**ASSIGNMENT**.
In the data below, which lines hold the word "Viewport"? Copy them.

**STUDY MATERIAL**.
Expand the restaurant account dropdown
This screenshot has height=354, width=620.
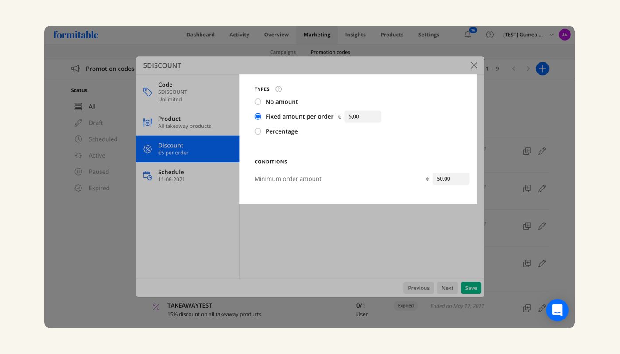coord(551,35)
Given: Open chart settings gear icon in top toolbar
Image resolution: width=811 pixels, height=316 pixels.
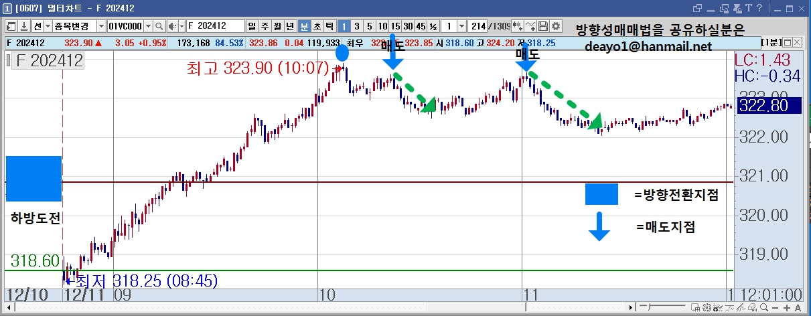Looking at the screenshot, I should 555,26.
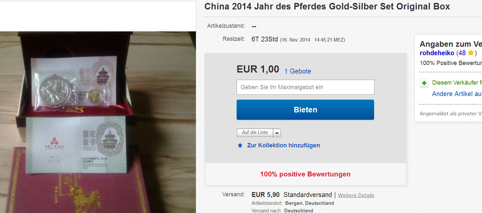Open the dropdown arrow beside Auf die Liste
The width and height of the screenshot is (482, 213).
tap(277, 133)
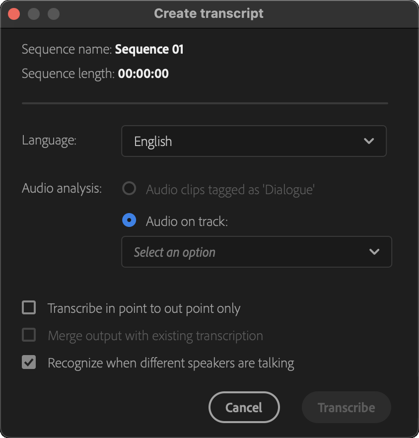Click the gray zoom window button
This screenshot has height=438, width=419.
[x=53, y=14]
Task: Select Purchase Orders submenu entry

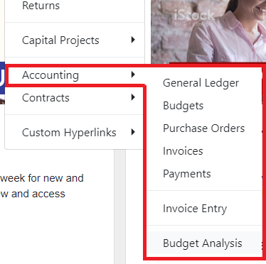Action: tap(204, 128)
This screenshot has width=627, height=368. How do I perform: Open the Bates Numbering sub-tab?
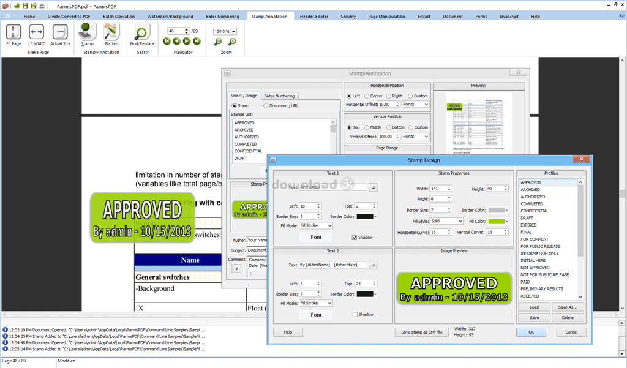(279, 96)
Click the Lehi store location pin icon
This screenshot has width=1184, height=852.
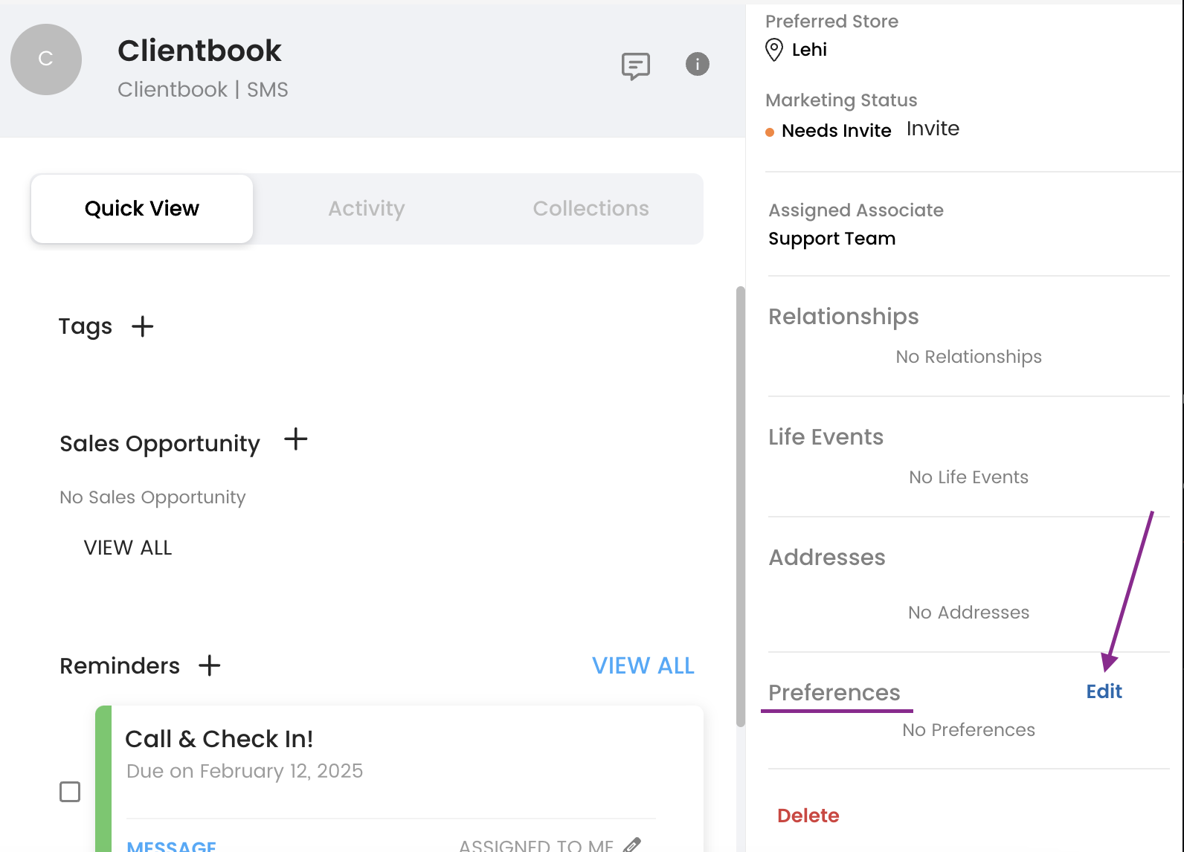click(x=774, y=50)
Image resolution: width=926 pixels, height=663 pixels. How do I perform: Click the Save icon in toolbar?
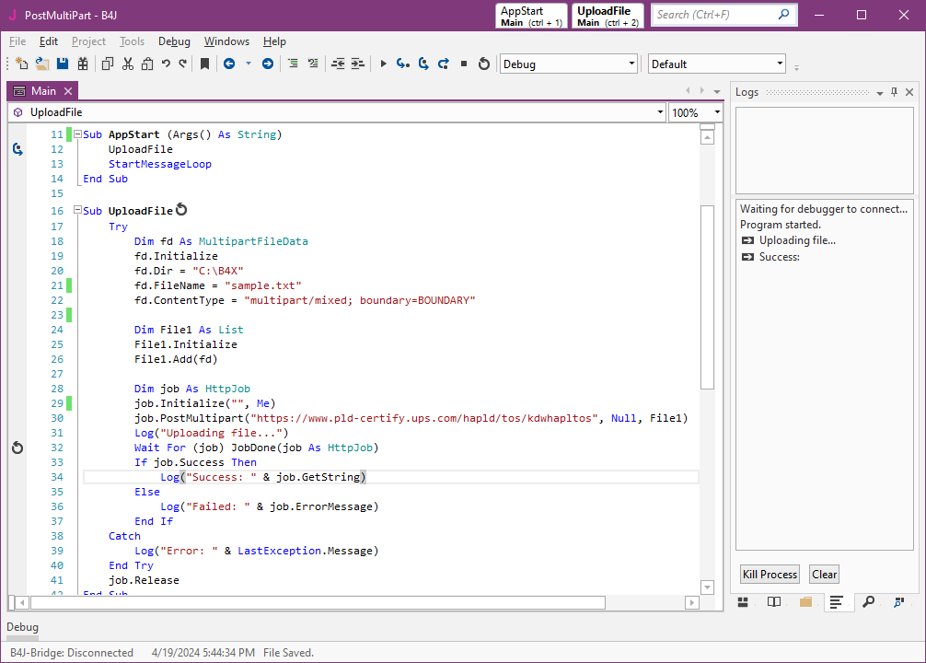click(x=63, y=64)
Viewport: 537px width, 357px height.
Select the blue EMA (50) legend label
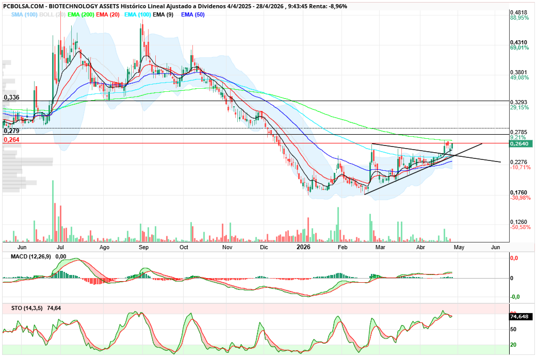pyautogui.click(x=192, y=15)
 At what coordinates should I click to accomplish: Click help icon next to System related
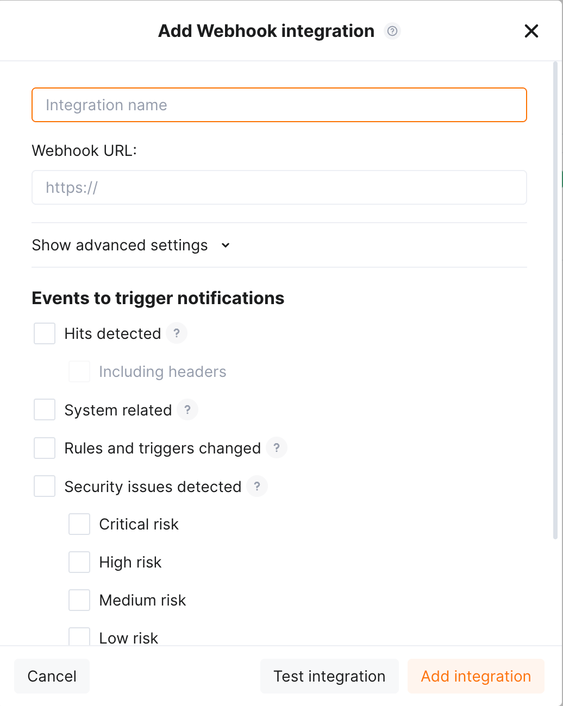point(187,410)
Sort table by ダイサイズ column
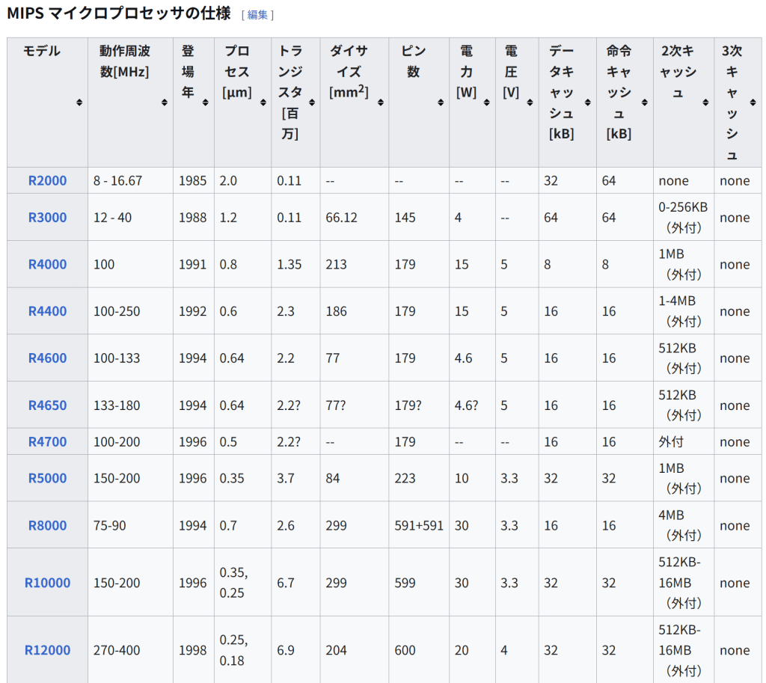Image resolution: width=766 pixels, height=683 pixels. [x=380, y=102]
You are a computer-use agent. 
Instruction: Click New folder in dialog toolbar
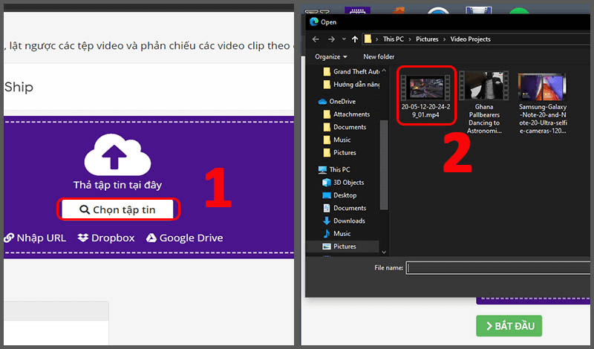(379, 56)
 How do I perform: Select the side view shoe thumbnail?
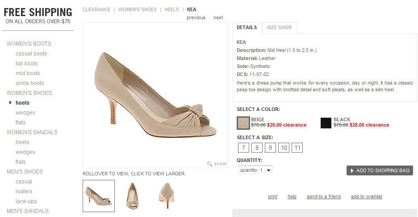(99, 196)
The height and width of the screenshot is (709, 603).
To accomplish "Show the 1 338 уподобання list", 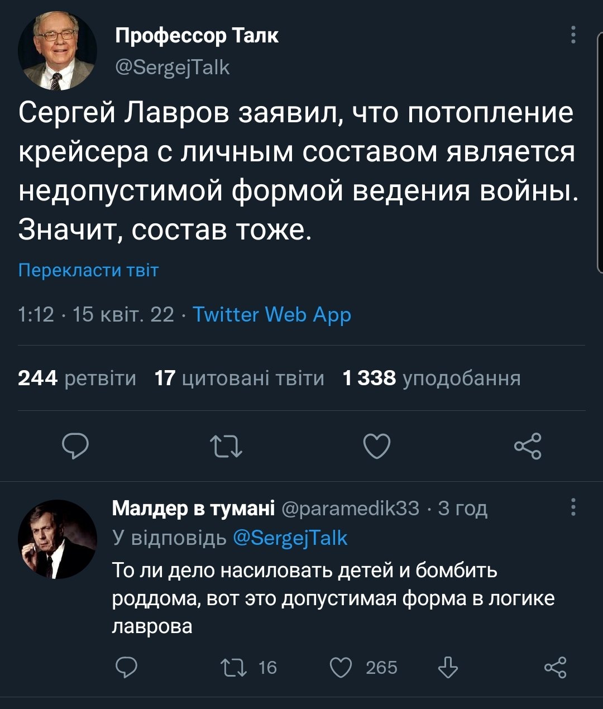I will pyautogui.click(x=431, y=379).
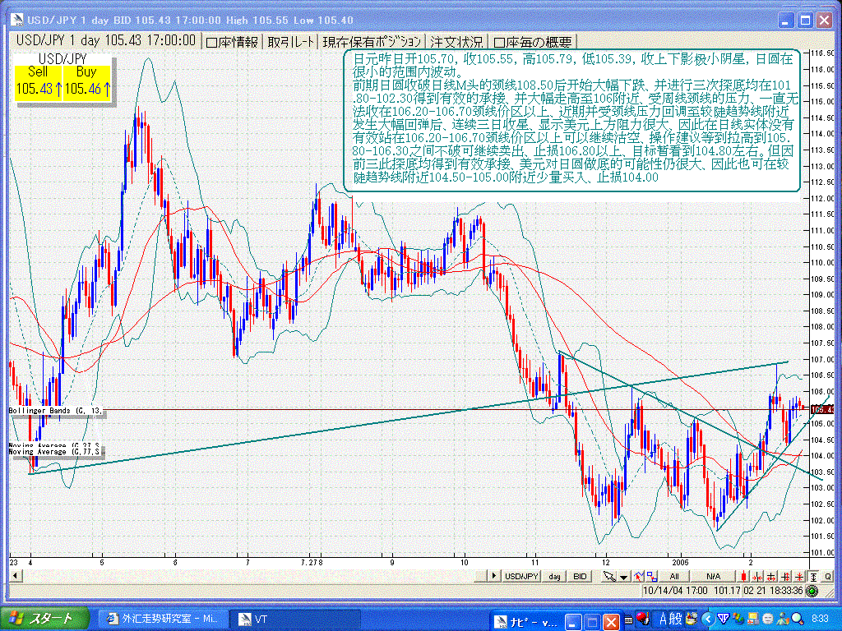Open the day timeframe selector
Screen dimensions: 842x631
pyautogui.click(x=554, y=576)
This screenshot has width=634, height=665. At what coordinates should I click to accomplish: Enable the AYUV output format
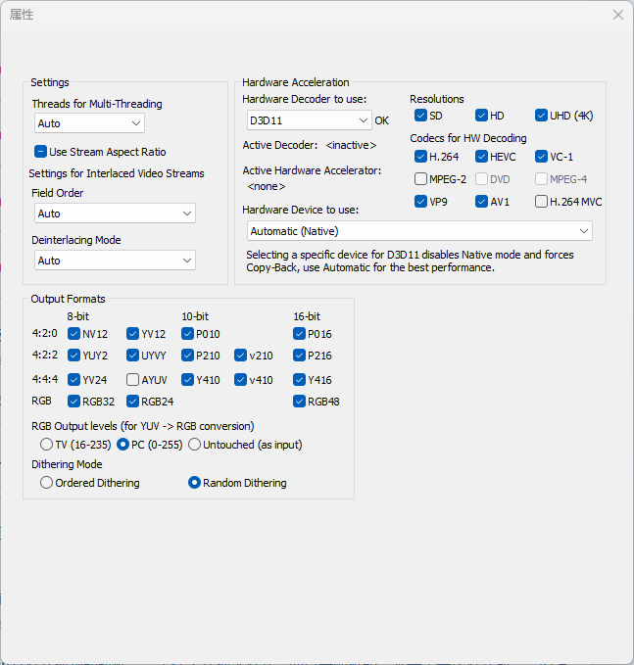tap(133, 379)
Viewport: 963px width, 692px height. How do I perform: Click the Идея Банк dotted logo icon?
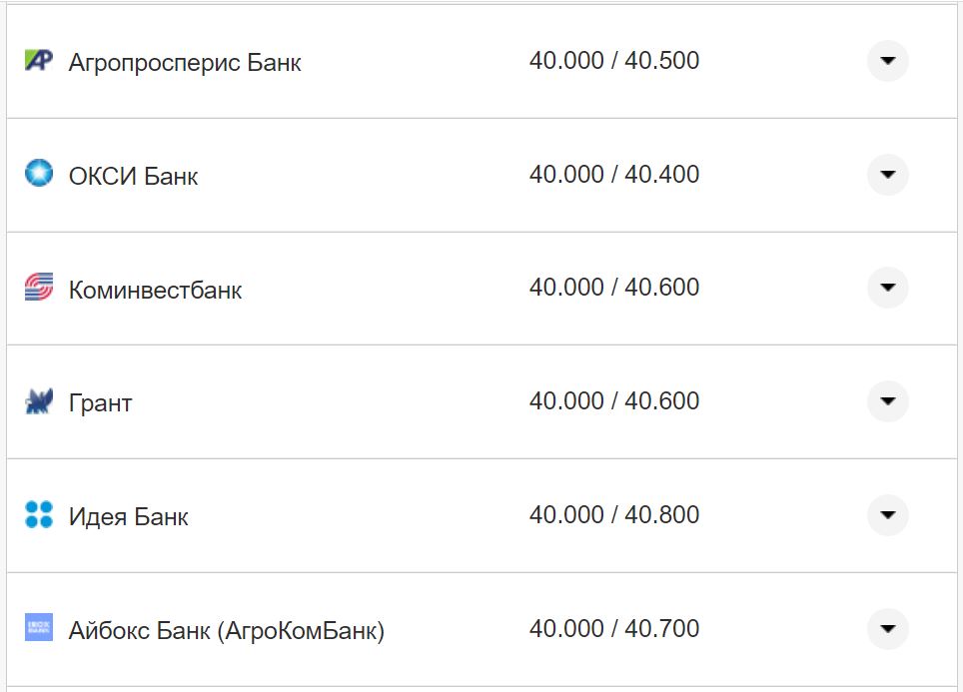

**RESULT FOR THIS EXERCISE**.
Viewport: 537px width, 357px height.
Viewport: 963px width, 692px height. How do I perform: Click the Идея Банк dotted logo icon?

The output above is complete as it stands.